* **Exercise instructions**:
Word for word, copy out the records given below.

* **Data extracts**:
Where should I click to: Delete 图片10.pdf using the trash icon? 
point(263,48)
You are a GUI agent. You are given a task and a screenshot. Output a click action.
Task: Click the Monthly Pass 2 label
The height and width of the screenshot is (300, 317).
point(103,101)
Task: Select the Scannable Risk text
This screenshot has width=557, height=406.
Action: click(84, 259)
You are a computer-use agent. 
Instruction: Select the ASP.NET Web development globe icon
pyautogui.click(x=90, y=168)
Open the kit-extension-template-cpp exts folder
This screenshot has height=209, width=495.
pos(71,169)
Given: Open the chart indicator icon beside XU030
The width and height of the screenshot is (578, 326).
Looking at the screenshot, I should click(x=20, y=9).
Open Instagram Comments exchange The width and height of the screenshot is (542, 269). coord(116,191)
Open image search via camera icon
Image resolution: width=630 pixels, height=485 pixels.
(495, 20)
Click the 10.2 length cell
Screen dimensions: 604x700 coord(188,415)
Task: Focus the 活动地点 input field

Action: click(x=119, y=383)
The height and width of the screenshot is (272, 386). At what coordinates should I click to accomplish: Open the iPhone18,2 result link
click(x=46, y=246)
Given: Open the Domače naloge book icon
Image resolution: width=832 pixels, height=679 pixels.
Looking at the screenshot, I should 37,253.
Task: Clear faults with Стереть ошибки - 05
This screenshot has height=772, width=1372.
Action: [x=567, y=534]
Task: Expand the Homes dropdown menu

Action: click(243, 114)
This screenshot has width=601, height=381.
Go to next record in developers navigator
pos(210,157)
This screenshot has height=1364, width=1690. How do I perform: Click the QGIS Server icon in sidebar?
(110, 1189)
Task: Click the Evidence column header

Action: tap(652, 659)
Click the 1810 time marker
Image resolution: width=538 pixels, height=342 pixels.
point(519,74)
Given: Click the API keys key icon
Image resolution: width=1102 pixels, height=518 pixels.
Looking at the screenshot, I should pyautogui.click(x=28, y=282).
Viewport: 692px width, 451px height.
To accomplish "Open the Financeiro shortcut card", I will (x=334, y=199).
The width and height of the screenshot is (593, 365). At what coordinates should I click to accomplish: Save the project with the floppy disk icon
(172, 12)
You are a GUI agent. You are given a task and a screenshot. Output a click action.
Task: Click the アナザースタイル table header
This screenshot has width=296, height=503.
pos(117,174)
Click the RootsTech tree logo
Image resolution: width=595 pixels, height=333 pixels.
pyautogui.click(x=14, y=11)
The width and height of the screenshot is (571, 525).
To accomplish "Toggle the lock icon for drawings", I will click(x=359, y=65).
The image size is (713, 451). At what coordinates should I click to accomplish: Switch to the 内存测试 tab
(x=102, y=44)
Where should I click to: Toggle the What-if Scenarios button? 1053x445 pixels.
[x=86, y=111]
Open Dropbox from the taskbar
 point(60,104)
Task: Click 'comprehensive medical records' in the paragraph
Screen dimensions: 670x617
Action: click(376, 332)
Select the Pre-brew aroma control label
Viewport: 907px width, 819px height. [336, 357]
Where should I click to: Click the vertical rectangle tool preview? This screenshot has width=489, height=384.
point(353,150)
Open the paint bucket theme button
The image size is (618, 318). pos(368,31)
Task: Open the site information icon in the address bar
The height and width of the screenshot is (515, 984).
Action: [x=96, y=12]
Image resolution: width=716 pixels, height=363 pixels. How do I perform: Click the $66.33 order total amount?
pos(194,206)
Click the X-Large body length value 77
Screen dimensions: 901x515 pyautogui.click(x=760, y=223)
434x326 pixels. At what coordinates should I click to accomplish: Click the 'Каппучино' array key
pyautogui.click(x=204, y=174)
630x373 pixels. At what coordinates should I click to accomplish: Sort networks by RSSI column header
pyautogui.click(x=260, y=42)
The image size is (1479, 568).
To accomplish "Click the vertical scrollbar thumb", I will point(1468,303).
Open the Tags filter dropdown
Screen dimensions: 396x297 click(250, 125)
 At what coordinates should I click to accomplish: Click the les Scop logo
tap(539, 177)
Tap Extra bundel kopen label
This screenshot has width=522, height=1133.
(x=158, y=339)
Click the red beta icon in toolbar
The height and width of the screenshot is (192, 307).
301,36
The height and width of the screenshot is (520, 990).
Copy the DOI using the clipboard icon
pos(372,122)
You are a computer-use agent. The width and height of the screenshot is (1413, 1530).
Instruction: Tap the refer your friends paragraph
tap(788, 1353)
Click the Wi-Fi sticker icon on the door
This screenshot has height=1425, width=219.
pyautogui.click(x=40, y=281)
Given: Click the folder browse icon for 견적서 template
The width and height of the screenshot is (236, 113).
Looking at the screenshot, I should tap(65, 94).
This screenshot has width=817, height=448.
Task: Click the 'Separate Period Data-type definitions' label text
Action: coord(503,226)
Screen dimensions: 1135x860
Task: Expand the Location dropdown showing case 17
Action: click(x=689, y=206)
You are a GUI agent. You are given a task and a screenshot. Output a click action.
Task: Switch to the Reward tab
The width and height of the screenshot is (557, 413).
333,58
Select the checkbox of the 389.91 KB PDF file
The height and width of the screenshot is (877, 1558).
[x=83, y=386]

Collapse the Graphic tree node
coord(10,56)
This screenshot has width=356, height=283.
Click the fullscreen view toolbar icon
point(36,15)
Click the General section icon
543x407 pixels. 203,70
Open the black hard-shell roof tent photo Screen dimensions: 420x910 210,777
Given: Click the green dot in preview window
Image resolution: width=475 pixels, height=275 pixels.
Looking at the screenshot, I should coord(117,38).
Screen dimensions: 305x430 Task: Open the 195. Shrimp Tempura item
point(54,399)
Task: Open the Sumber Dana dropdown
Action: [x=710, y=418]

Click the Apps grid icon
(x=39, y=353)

* **Your solution**:
Where should I click to: Delete 图片10.pdf using the trash icon? 
point(263,48)
You are a GUI agent. You are given a task and a screenshot. Output a click action.
Task: Click the Monthly Pass 2 label
The height and width of the screenshot is (300, 317).
point(103,101)
Task: Select the Scannable Risk text
This screenshot has width=557, height=406.
Action: click(84, 259)
You are a computer-use agent. 
Instruction: Select the ASP.NET Web development globe icon
pyautogui.click(x=90, y=168)
Open the kit-extension-template-cpp exts folder
This screenshot has height=209, width=495.
pos(71,169)
Given: Open the chart indicator icon beside XU030
The width and height of the screenshot is (578, 326).
Looking at the screenshot, I should click(x=20, y=9).
Open Instagram Comments exchange The width and height of the screenshot is (542, 269). coord(116,191)
Open image search via camera icon
Image resolution: width=630 pixels, height=485 pixels.
(495, 20)
Click the 10.2 length cell
Screen dimensions: 604x700 coord(188,415)
Task: Focus the 活动地点 input field

Action: click(x=119, y=383)
The height and width of the screenshot is (272, 386). At what coordinates should I click to accomplish: Open the iPhone18,2 result link
click(x=46, y=246)
Given: Open the Domače naloge book icon
Image resolution: width=832 pixels, height=679 pixels.
Looking at the screenshot, I should 37,253.
Task: Clear faults with Стереть ошибки - 05
This screenshot has height=772, width=1372.
Action: [x=567, y=534]
Task: Expand the Homes dropdown menu

Action: click(243, 114)
This screenshot has width=601, height=381.
Go to next record in developers navigator
pos(210,157)
This screenshot has height=1364, width=1690. How do I perform: Click the QGIS Server icon in sidebar?
(110, 1189)
Task: Click the Evidence column header

Action: tap(652, 659)
Click the 1810 time marker
Image resolution: width=538 pixels, height=342 pixels.
point(519,74)
Given: Click the API keys key icon
Image resolution: width=1102 pixels, height=518 pixels.
Looking at the screenshot, I should pyautogui.click(x=28, y=282).
Viewport: 692px width, 451px height.
To accomplish "Open the Financeiro shortcut card", I will (x=334, y=199).
The width and height of the screenshot is (593, 365). At what coordinates should I click to accomplish: Save the project with the floppy disk icon
(172, 12)
You are a GUI agent. You are given a task and a screenshot. Output a click action.
Task: Click the アナザースタイル table header
This screenshot has width=296, height=503.
pos(117,174)
Click the RootsTech tree logo
Image resolution: width=595 pixels, height=333 pixels.
pyautogui.click(x=14, y=11)
The width and height of the screenshot is (571, 525).
To accomplish "Toggle the lock icon for drawings", I will click(x=359, y=65).
The image size is (713, 451). At what coordinates should I click to accomplish: Switch to the 内存测试 tab
(x=102, y=44)
Where should I click to: Toggle the What-if Scenarios button? 1053x445 pixels.
[x=86, y=111]
Open Dropbox from the taskbar
 point(60,104)
Task: Click 'comprehensive medical records' in the paragraph
Screen dimensions: 670x617
Action: click(376, 332)
Select the Pre-brew aroma control label
Viewport: 907px width, 819px height. [336, 357]
Where should I click to: Click the vertical rectangle tool preview? This screenshot has width=489, height=384.
point(353,150)
Open the paint bucket theme button
The image size is (618, 318). pos(368,31)
Task: Open the site information icon in the address bar
The height and width of the screenshot is (515, 984).
Action: [x=96, y=12]
Image resolution: width=716 pixels, height=363 pixels. How do I perform: Click the $66.33 order total amount?
pos(194,206)
Click the X-Large body length value 77
Screen dimensions: 901x515 pyautogui.click(x=760, y=223)
434x326 pixels. At what coordinates should I click to accomplish: Click the 'Каппучино' array key
pyautogui.click(x=204, y=174)
630x373 pixels. At what coordinates should I click to accomplish: Sort networks by RSSI column header
pyautogui.click(x=260, y=42)
The image size is (1479, 568).
To accomplish "Click the vertical scrollbar thumb", I will point(1468,303).
Open the Tags filter dropdown
Screen dimensions: 396x297 click(250, 125)
 At what coordinates should I click to accomplish: Click the les Scop logo
tap(539, 177)
Tap Extra bundel kopen label
This screenshot has width=522, height=1133.
(x=158, y=339)
Click the red beta icon in toolbar
The height and width of the screenshot is (192, 307).
301,36
The height and width of the screenshot is (520, 990).
Copy the DOI using the clipboard icon
pos(372,122)
You are a computer-use agent. The width and height of the screenshot is (1413, 1530).
Instruction: Tap the refer your friends paragraph
tap(788, 1353)
Click the Wi-Fi sticker icon on the door
This screenshot has height=1425, width=219.
pyautogui.click(x=40, y=281)
Given: Click the folder browse icon for 견적서 template
The width and height of the screenshot is (236, 113).
Looking at the screenshot, I should tap(65, 94).
This screenshot has width=817, height=448.
Task: Click the 'Separate Period Data-type definitions' label text
Action: coord(503,226)
Screen dimensions: 1135x860
Task: Expand the Location dropdown showing case 17
Action: click(x=689, y=206)
You are a GUI agent. You are given a task and a screenshot. Output a click action.
Task: Switch to the Reward tab
The width and height of the screenshot is (557, 413).
333,58
Select the checkbox of the 389.91 KB PDF file
The height and width of the screenshot is (877, 1558).
[x=83, y=386]

Collapse the Graphic tree node
coord(10,56)
This screenshot has width=356, height=283.
Click the fullscreen view toolbar icon
point(36,15)
Click the General section icon
543x407 pixels. 203,70
Open the black hard-shell roof tent photo Screen dimensions: 420x910 210,777
Given: Click the green dot in preview window
Image resolution: width=475 pixels, height=275 pixels.
Looking at the screenshot, I should coord(117,38).
Screen dimensions: 305x430 Task: Open the 195. Shrimp Tempura item
point(54,399)
Task: Open the Sumber Dana dropdown
Action: [x=710, y=418]

Click the Apps grid icon
(x=39, y=353)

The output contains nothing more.